THE COMING OF THE SPIRIT
The outpouring of the Spirit
As far as the Book of Acts is concerned, giving has the same meaning as falling. In the case of Samaria, the Spirit is described as having fallen upon none of them after the listeners had been baptised before the arrival of Peter and John (Acts 8:16). However, after the Spirit came, it is stated that the Spirit was given (Acts 8:17). In the case of Cornelius, the word “pour” is used (Acts 10:45) stressing that the Spirit had been given upon all those who heard the word (Acts 10:44).
Peter uses the experience he had with Cornelius and his family’s reception of the Spirit as the basis for him to support the church receiving Gentile converts. In his defence, on two separate accounts, he uses the words “fall” and “give” to express that the coming of the Spirit on Pentecost was no different from the coming of the Spirit in the house of Cornelius (Acts 11:15; 15:8). Being “baptised by the Spirit” is the same as when the Spirit is in a person, when that person receives Him. The case of Cornelius serves as an apt example of this (Acts 1:5; 11:15-16).
Jesus says that the Father and He would come to those who love Him by keeping His word (Jn. 14:23).
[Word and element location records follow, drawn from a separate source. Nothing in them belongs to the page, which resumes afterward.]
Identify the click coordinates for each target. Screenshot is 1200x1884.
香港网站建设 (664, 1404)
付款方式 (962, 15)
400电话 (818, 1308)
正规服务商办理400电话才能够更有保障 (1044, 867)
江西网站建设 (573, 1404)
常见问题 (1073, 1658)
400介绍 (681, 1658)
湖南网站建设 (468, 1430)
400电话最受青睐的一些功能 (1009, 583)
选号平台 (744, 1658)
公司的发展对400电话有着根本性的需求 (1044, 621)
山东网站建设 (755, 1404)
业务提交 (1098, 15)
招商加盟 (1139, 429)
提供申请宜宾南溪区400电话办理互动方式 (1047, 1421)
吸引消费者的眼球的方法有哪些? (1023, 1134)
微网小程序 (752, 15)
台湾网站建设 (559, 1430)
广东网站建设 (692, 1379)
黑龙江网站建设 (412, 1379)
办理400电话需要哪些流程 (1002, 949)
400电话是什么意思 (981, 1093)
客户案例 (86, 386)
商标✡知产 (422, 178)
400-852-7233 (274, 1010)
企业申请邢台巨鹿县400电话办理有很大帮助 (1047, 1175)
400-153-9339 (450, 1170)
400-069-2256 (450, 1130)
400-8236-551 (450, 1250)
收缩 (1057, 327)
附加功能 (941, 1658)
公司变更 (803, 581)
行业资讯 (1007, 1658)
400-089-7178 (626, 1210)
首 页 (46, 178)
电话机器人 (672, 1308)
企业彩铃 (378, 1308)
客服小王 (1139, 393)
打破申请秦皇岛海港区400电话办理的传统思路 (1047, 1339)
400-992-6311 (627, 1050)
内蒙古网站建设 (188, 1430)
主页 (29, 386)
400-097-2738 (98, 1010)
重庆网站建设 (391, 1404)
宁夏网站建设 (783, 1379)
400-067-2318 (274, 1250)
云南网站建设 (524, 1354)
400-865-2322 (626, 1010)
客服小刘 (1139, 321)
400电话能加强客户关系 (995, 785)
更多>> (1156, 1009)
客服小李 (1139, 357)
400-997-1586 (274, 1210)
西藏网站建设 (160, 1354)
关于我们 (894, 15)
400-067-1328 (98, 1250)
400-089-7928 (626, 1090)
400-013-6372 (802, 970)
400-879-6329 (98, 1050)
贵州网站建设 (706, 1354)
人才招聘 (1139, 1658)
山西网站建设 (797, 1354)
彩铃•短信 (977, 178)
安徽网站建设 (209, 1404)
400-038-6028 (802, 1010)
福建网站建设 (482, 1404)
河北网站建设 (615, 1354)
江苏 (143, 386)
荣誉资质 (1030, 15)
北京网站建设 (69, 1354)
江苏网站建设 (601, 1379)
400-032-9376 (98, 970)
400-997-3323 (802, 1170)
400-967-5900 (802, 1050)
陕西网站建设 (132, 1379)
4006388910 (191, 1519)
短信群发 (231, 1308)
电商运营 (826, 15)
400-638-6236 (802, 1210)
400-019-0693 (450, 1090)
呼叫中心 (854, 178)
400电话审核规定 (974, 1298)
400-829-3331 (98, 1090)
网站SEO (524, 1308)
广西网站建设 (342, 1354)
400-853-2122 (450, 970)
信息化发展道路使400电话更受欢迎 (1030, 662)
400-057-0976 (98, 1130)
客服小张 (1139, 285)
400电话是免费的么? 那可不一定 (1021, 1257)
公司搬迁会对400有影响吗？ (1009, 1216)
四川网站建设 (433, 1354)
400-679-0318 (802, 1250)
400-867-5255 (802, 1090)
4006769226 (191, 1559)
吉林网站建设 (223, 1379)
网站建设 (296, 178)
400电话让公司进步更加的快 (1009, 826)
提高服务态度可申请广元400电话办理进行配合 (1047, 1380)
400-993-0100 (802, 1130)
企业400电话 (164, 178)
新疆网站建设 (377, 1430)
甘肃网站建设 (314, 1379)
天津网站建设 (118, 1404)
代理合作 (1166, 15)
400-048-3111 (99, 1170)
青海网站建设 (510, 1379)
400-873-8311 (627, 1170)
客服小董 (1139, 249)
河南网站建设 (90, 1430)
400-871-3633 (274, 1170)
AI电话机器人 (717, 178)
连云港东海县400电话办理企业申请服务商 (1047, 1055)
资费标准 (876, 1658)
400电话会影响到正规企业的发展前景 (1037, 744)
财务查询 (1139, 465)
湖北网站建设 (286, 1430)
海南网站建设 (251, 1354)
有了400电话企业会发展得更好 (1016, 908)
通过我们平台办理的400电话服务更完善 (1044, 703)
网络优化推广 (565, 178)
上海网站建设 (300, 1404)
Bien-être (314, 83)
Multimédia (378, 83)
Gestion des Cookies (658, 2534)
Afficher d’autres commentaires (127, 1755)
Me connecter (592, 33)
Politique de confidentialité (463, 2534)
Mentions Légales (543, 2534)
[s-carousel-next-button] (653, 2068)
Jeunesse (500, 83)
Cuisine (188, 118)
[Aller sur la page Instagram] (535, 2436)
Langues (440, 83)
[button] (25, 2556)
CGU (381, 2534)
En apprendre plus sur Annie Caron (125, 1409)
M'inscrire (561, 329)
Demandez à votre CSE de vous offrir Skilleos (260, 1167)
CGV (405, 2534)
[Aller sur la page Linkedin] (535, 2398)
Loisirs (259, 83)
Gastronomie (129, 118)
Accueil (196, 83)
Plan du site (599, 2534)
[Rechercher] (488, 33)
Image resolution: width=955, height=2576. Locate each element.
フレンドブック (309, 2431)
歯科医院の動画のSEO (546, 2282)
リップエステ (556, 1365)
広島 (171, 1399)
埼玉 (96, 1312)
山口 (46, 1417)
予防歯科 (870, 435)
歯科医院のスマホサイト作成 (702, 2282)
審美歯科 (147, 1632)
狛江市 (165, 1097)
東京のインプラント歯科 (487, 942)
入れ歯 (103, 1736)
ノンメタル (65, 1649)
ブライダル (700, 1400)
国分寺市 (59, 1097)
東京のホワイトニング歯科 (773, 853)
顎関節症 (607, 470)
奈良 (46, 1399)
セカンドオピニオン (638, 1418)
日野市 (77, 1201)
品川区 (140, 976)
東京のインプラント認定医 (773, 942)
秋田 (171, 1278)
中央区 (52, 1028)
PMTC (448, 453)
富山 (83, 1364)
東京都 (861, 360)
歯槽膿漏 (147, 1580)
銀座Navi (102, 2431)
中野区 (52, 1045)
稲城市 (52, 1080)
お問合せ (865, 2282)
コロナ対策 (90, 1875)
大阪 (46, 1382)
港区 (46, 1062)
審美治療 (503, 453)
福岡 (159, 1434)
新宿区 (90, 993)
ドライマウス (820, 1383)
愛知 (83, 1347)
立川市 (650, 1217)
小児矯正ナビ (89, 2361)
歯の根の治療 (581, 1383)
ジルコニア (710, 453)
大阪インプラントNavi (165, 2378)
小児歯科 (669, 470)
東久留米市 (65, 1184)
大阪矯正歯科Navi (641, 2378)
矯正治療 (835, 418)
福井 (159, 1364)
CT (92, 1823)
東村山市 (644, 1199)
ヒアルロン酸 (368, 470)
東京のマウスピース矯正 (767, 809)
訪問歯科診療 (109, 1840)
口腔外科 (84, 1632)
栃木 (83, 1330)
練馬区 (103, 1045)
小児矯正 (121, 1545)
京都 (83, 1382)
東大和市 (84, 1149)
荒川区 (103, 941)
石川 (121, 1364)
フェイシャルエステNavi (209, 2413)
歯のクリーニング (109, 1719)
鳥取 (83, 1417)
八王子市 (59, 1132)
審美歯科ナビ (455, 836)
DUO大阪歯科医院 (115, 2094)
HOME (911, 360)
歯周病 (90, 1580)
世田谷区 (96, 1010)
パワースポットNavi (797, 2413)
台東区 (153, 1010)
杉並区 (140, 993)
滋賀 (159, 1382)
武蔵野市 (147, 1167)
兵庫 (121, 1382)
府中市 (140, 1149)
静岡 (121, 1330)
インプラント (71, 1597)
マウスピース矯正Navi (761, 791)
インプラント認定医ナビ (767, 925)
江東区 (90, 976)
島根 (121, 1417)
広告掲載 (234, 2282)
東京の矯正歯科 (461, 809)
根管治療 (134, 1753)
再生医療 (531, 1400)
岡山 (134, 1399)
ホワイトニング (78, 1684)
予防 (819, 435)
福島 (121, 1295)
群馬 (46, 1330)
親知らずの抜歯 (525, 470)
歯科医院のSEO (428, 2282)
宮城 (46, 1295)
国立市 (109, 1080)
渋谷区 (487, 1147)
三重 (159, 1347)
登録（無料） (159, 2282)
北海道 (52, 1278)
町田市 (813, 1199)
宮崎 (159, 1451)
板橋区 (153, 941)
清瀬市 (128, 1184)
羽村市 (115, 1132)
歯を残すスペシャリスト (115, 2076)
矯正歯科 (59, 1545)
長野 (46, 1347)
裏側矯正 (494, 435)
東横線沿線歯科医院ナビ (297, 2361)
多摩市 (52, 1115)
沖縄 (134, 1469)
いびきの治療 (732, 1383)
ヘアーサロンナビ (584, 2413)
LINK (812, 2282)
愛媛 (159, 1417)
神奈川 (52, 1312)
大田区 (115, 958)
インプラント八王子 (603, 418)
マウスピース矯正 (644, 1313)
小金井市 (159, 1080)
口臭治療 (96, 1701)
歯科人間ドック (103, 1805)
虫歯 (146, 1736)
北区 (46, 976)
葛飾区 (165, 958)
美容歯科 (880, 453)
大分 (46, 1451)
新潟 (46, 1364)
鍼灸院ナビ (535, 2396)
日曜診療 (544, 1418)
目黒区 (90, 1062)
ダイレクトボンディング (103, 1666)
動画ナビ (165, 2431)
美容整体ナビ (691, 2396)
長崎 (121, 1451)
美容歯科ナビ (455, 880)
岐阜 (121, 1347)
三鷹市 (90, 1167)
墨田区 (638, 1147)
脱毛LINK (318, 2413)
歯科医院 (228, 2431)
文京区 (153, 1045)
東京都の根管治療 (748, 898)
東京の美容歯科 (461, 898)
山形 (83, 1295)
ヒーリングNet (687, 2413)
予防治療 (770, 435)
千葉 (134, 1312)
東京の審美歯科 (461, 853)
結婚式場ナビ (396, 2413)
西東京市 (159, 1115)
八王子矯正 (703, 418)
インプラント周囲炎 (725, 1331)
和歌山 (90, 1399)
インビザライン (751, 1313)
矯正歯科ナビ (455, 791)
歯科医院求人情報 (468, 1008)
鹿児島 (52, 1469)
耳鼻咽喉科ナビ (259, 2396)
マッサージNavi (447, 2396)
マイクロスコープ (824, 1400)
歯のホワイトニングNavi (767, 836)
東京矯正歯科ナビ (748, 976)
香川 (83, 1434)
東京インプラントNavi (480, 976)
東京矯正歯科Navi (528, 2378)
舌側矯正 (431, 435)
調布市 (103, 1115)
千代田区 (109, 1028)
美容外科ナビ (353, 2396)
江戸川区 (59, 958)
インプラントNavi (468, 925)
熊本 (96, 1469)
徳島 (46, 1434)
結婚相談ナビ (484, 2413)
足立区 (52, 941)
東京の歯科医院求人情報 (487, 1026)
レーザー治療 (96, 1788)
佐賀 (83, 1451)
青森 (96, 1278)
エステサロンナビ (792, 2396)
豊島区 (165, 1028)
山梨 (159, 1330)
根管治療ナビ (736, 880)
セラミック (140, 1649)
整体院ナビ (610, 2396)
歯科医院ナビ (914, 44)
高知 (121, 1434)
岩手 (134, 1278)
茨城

True enough, in the ministry of the apostles, those who obeyed the word were given the Holy Spirit (Acts 5:32). In Ephesus, Paul met a group of believers who were first baptised by John the Baptist. Furthermore, they were ignorant of the teachings of the Holy Spirit (Acts 19:2-3). After preaching to them, they were re-baptised in the name of Jesus. When Paul laid hands on them, the Spirit came upon them (Acts 19:6).
So, looking at all these cases, it is not difficult to understand that all these terms point to, and denote, the coming of the Spirit upon those who had believed.